EXERCISE DATA →
┄┄┄┄┄┄┄┄┄┄

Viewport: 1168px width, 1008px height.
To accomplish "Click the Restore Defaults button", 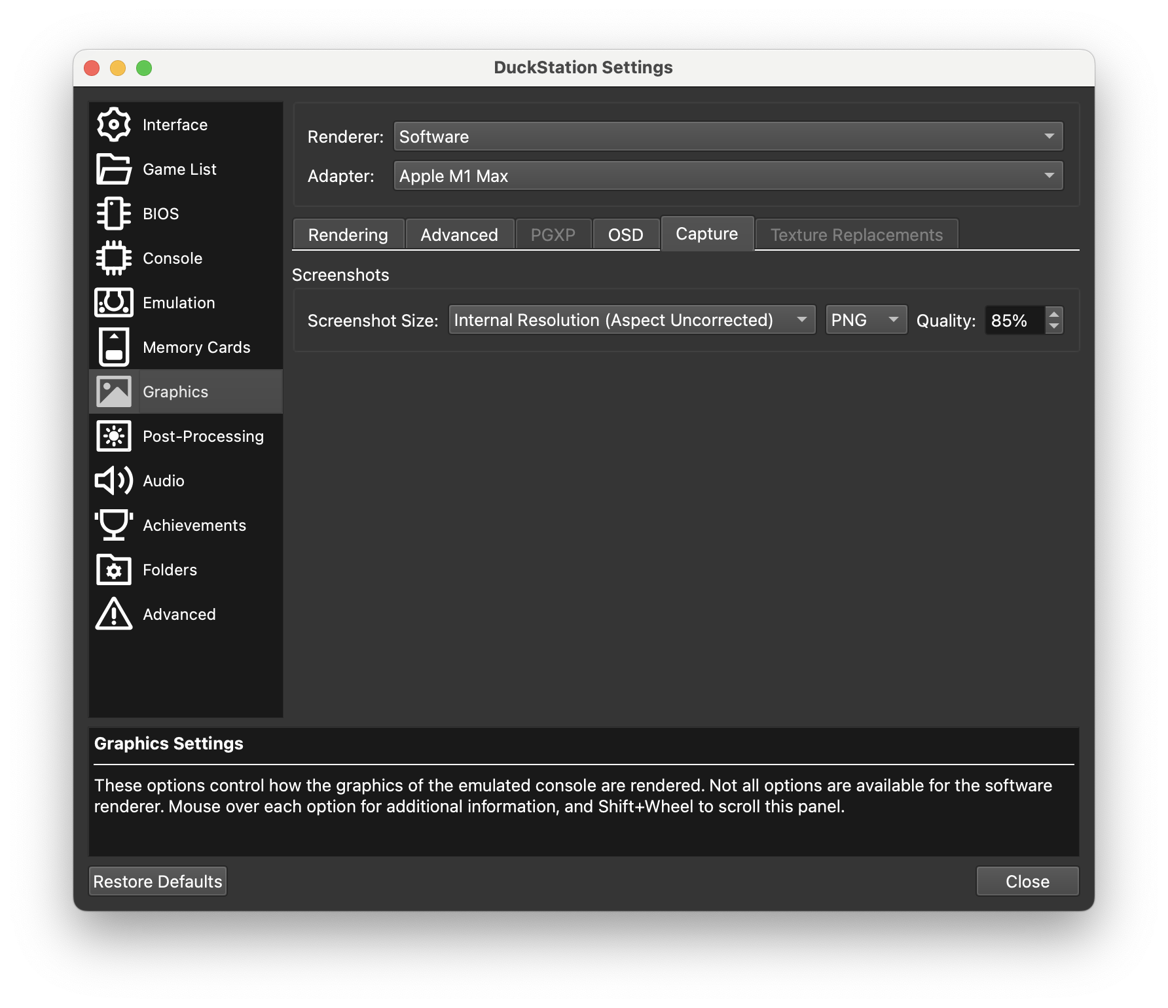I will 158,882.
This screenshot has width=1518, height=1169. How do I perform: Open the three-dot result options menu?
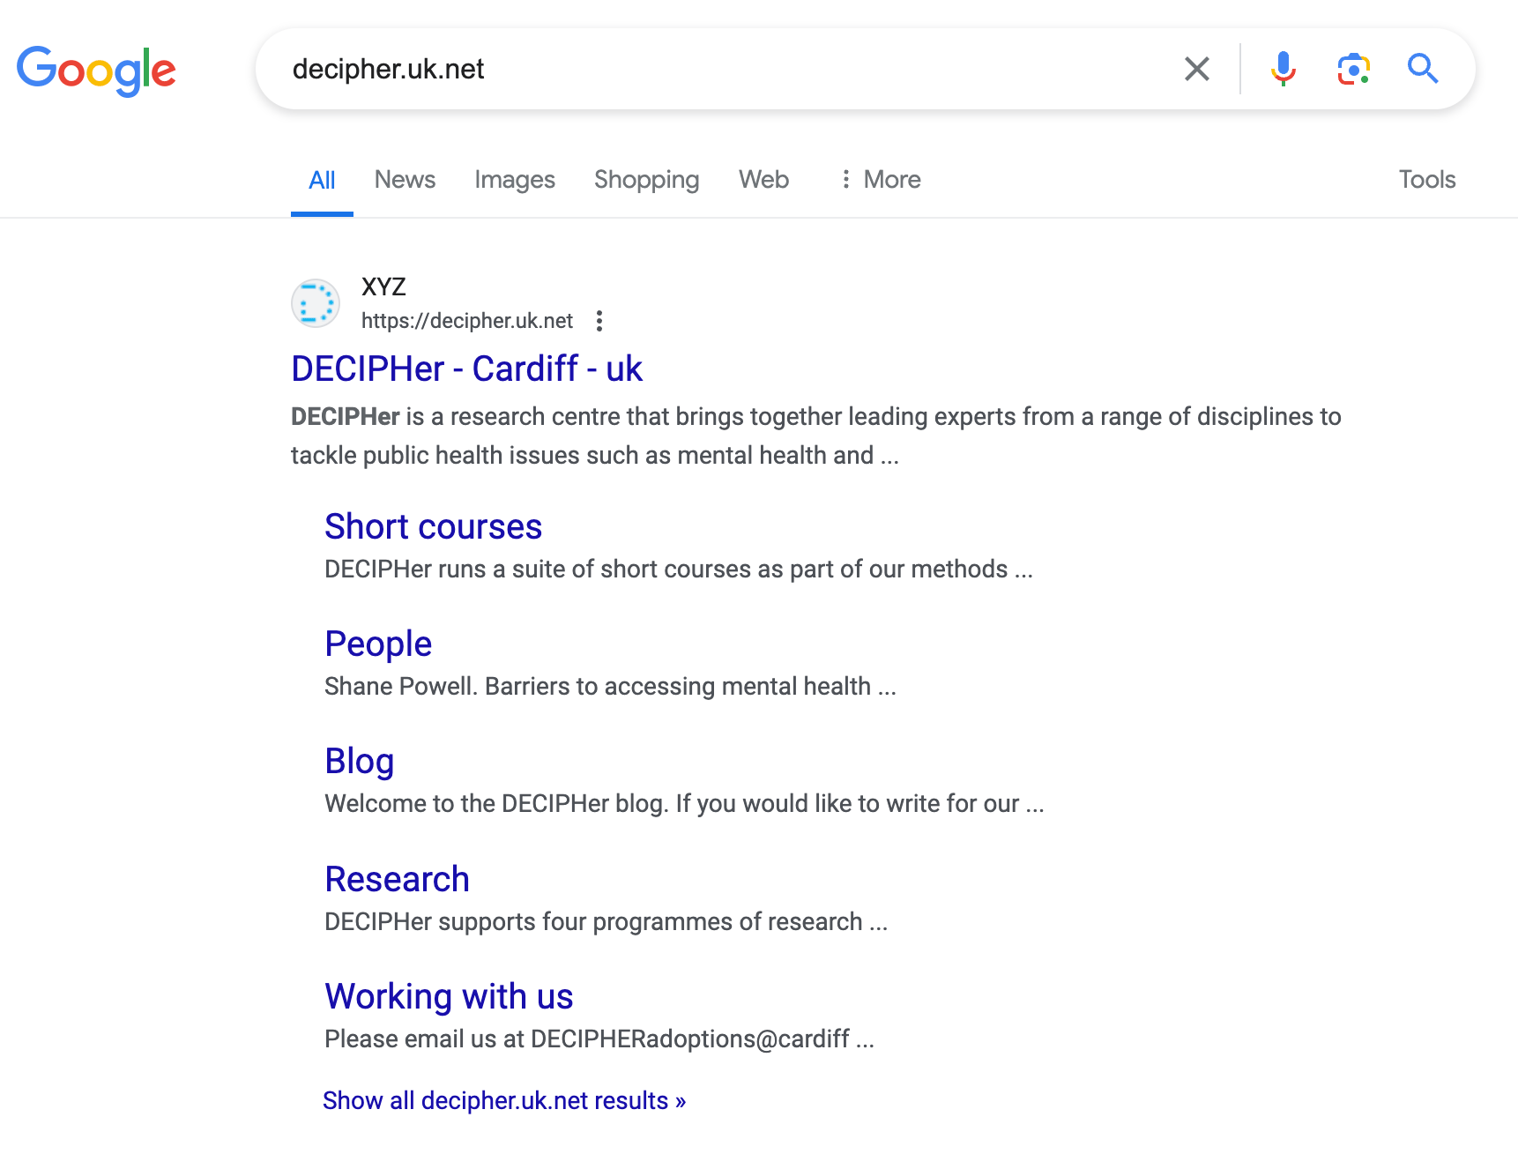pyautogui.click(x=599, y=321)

┄┄┄┄┄┄┄┄┄┄

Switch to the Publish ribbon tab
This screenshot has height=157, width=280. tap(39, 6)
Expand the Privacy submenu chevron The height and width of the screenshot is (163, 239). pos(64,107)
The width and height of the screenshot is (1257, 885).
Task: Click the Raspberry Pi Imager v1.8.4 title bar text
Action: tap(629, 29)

┄┄┄┄┄┄┄┄┄┄

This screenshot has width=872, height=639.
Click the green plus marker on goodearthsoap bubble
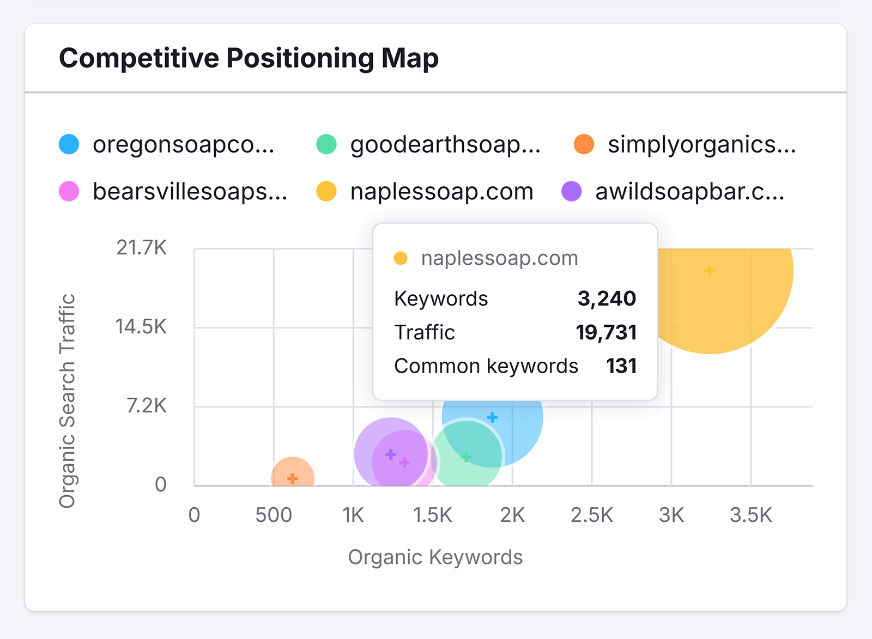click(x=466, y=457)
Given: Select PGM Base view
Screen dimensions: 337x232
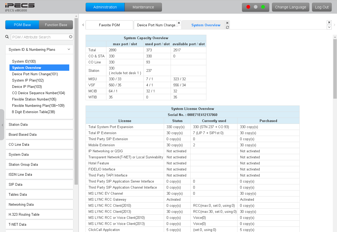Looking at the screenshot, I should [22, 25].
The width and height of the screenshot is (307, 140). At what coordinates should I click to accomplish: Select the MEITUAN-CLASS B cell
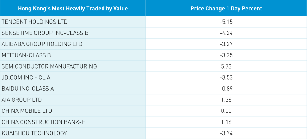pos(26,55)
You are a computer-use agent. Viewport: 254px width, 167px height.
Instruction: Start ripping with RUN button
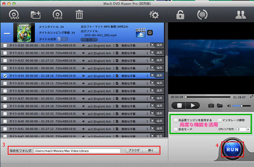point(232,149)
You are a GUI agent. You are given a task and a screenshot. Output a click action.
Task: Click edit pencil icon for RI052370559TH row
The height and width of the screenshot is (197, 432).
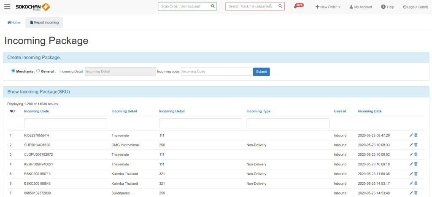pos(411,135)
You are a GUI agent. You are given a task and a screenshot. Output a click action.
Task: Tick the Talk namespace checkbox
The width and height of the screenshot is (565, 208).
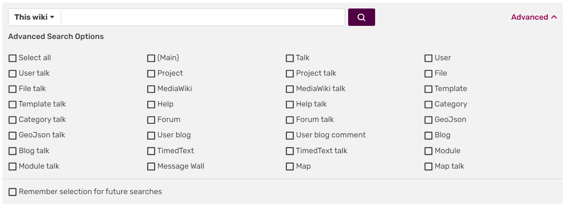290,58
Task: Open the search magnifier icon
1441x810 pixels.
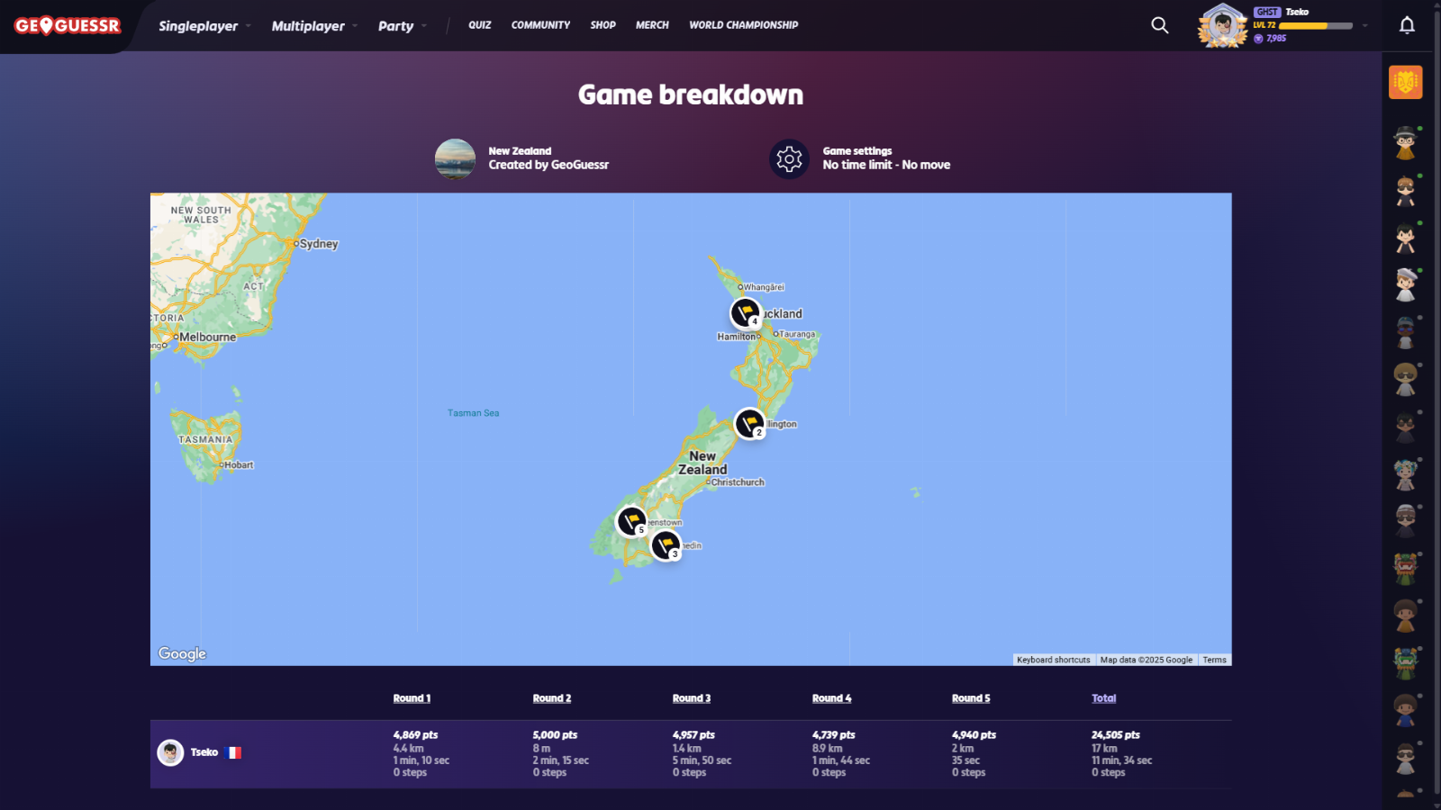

┄┄┄┄┄┄┄┄┄┄

PROBLEM REQUIREMENTS →
Every line in the entries above that has the word "icon" should be identified and copied.

RESULT FOR THIS TASK →
Task: Click edit pencil icon for RI052370559TH row
Task: Open the search magnifier icon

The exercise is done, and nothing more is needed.